Home Insights Extensions of time to register PMSIs under the PPSA: It is a lack of prejudice universally acknowledged…

Extensions of time to register PMSIs under the PPSA: It is a lack of prejudice universally acknowledged…

This week’s TGIF considers In the matter of Duke Contracting Australia Pty Ltd [2017] NSWSC 767 where the New South Wales Supreme Court considered how a secured creditor seeking an extension to register a PMSI can demonstrate that the extension would not prejudice other secured creditors. 


This decision concerned a finance company (Lender) seeking an order pursuant to s 293(1)(a) of the Personal Property Securities Act 2009 (Cth) (PPSA), extending the time within which to perfect a purchase money security interest (PMSI).

The Lender had been granted a chattel mortgage over an excavator by the purchaser (Grantor), and the Lender needed the extension in order to maintain its PMSI super-priority in respect of that excavator.

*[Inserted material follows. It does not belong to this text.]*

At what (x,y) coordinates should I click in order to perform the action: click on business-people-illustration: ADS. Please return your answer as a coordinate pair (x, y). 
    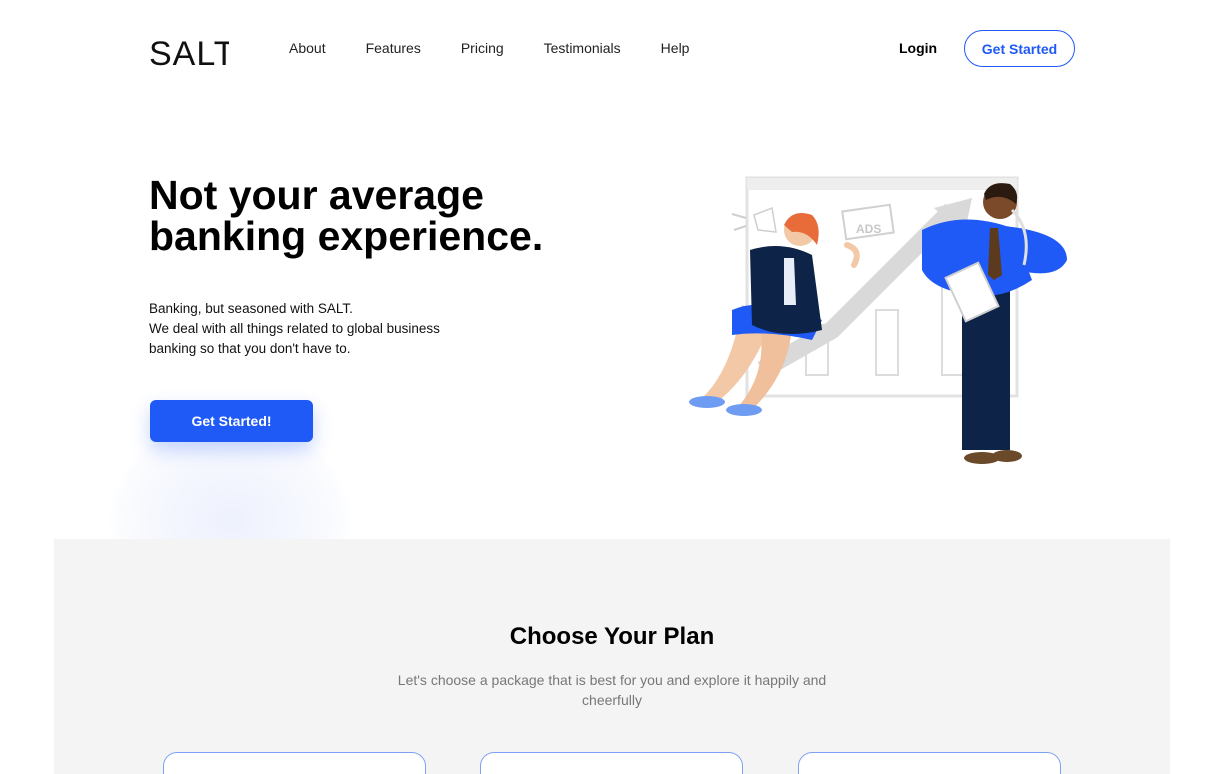
    Looking at the image, I should click on (878, 320).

The need for an extension arose because the Lender registered its PMSI against the Grantor’s ACN, but not against the ABN of the trust of which the Grantor was trustee. Minor errors of this kind can have serious consequences for the priority of security interests, as explored in our earlier TGIF: To err is human – New South Wales Supreme Court lets financier fix 200 plus flawed PPSA registrations.

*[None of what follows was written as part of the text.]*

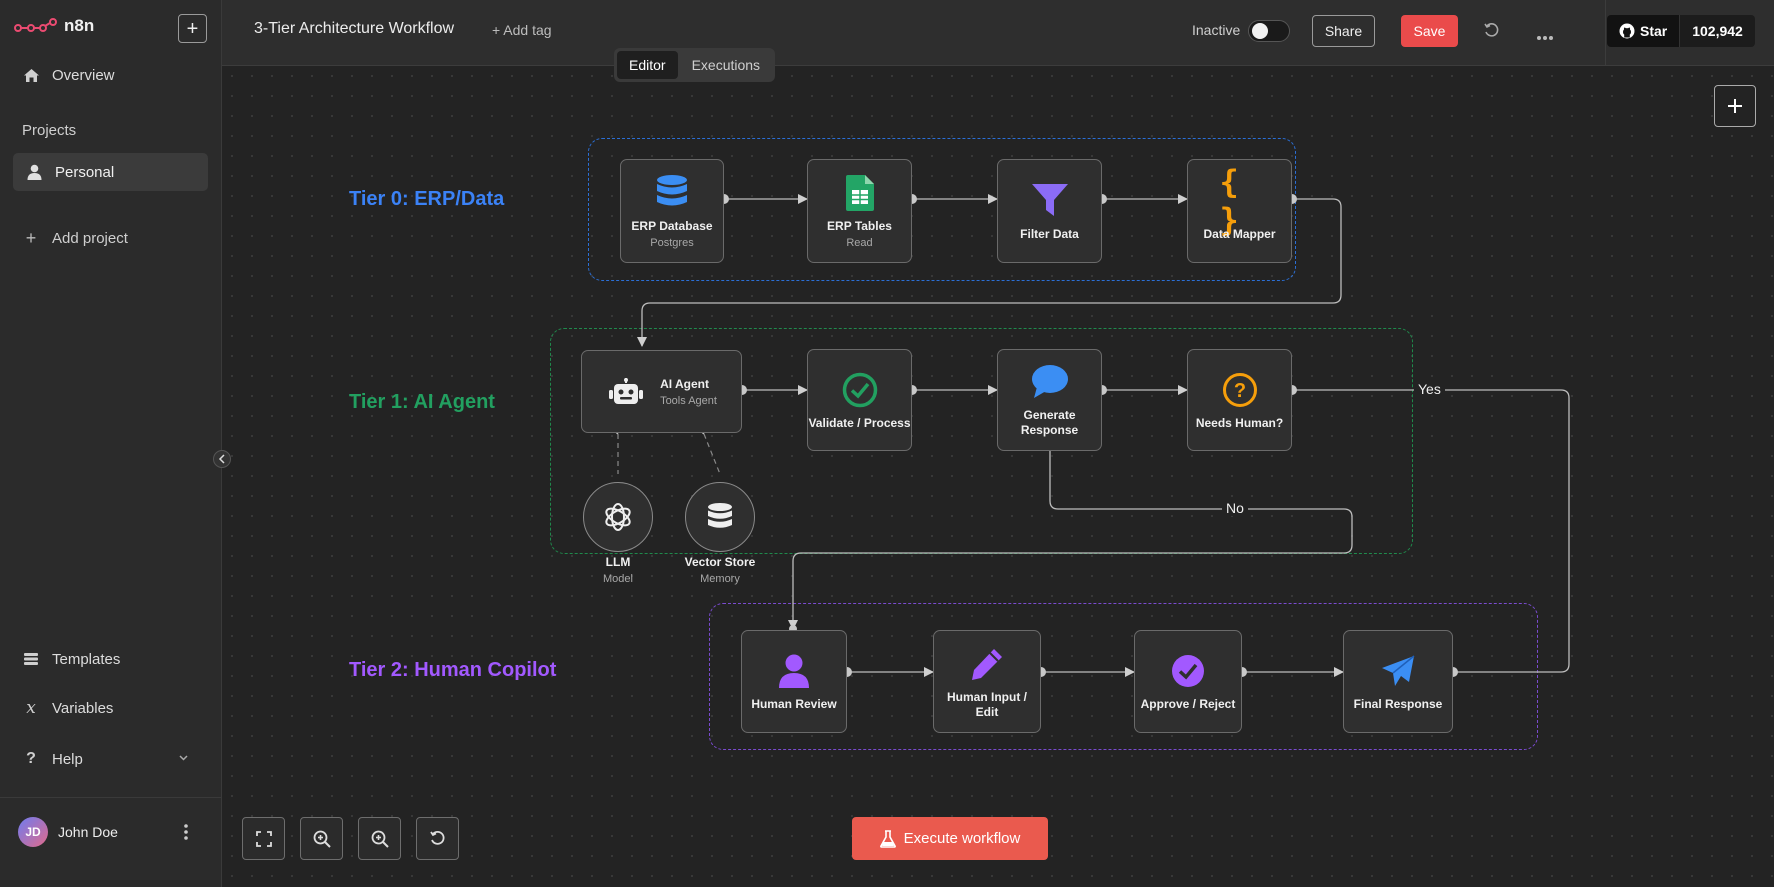 The height and width of the screenshot is (887, 1774). Describe the element at coordinates (1050, 201) in the screenshot. I see `filter-icon` at that location.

Relevantly, in deciding whether to grant an extension of time under s 293(1)(a) of the PPSA, the Court must consider:

  • Whether granting additional time would prejudice the position of others, including other secured parties, creditors or shareholders; and
  • Whether any person had acted in reliance on the period of registration having ended.


The Court extended the time for the Lender to register its PMSI by 70 business days because the Court was satisfied:

  • The prejudice would have no effect on the position of unsecured creditors; and
  • Any prejudice and reliance on the part of the only relevant secured creditor – a major bank holding a registered security interest over all present and after-acquired property of the Grantor – was not such as to require the refusal of the Lender’s application.

Brereton J held that the prejudice to the major secured creditor was in this case inconsequential because:

  • Prejudice will be significant when coupled with reliance. Here “reliance” contemplates a lender taking a security interest over property in the belief that there was no perfected PMSI that would trump its interest. His Honour considered it likely that the secured creditor would have searched both the ABN and ACN and so discovered the initial PMSI registration;
  • The secured creditor would be more concerned with determining whether the Grantor had granted general security interests to other financiers, as opposed to PMSI registrations relating only to specific collateral; and
  • The secured creditor was notified of the proceeding and had reviewed its security position, and elected not to appear or to make any submissions establishing such prejudice or reliance.


The decision emphasises the low threshold for an applicant to establish a lack of prejudice when seeking an extension for the registration of a PMSI. The Court’s reasoning suggests, in effect, a practical shifting of the onus of proof onto other secured parties to demonstrate prejudice or reliance to defeat the extension application.

Secured parties notified of such applications may need to participate actively in those applications and show some proof of reliance if they decide it is necessary to preserve their priority over the widest pool of assets.

On the other hand, this decision indicates there is significant scope to obtain extensions to rescue a PMSI not registered in time. The cost of the extension application may be well worth the priority benefit obtained.